▶ _Problem description_:
Collect every row below that contains the string "word", copying each such row in full. Case counts when matching.
--- start Data shown ---
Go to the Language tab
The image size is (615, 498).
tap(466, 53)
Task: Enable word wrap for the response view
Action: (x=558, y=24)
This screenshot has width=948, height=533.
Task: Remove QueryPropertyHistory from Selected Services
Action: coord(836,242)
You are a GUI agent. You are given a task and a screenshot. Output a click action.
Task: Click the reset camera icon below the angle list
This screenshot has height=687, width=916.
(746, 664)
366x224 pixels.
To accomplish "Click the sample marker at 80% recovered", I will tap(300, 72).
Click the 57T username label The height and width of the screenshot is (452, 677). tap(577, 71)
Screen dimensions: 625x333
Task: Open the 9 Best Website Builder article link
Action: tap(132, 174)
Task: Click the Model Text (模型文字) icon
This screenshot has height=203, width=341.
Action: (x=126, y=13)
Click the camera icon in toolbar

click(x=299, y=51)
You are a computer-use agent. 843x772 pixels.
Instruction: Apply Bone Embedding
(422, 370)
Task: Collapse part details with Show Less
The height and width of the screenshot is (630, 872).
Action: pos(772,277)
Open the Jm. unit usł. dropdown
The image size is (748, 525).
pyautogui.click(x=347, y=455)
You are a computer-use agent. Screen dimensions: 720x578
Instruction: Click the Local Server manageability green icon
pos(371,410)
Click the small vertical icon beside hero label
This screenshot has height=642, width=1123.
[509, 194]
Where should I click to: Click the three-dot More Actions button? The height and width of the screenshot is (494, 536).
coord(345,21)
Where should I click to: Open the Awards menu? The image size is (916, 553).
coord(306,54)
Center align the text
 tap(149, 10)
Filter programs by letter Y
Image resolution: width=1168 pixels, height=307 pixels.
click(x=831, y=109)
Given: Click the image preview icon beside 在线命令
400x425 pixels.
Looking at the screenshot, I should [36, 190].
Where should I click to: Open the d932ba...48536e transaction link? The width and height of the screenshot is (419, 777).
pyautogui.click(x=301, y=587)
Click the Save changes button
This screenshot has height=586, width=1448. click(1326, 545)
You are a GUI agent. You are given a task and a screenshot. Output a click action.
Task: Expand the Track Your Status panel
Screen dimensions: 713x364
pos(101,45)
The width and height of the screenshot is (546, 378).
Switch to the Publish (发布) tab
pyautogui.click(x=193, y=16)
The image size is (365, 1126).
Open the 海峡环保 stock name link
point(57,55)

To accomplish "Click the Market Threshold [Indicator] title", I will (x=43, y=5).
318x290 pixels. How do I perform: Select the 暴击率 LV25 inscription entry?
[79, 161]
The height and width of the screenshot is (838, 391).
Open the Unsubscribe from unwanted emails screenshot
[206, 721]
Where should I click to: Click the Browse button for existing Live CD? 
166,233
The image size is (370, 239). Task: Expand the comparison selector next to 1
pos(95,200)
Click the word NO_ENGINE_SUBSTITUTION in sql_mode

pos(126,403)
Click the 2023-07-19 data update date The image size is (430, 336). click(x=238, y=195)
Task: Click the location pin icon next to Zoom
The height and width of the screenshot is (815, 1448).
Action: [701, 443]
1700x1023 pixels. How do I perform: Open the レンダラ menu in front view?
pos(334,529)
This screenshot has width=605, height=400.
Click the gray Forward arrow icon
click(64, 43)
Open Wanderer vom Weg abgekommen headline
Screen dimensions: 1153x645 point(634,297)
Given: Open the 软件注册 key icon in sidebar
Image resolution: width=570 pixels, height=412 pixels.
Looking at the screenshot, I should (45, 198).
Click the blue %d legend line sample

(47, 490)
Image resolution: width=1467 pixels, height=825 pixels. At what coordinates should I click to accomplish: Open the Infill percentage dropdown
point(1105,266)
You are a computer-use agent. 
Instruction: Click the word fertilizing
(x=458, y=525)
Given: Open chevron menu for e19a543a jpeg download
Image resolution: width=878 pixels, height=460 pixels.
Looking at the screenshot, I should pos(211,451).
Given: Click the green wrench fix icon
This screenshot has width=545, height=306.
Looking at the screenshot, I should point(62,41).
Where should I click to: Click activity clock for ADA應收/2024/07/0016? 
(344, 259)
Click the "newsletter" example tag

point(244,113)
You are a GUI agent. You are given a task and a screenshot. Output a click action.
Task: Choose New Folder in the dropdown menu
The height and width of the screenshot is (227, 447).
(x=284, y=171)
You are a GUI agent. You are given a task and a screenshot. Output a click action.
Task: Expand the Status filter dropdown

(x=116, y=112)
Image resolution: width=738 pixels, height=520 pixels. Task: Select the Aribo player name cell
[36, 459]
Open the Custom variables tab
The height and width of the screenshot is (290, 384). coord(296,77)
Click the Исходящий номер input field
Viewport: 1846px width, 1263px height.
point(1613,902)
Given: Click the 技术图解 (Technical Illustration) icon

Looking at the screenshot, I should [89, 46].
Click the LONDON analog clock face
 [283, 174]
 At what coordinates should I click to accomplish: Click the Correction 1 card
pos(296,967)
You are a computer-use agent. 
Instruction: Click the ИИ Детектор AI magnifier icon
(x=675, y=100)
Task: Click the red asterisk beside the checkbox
--- end Data shown ---
▶ _Answer below_:
Task: Enable word wrap for the response view
Click the word NO_ENGINE_SUBSTITUTION in sql_mode
Instruction: Click the word fertilizing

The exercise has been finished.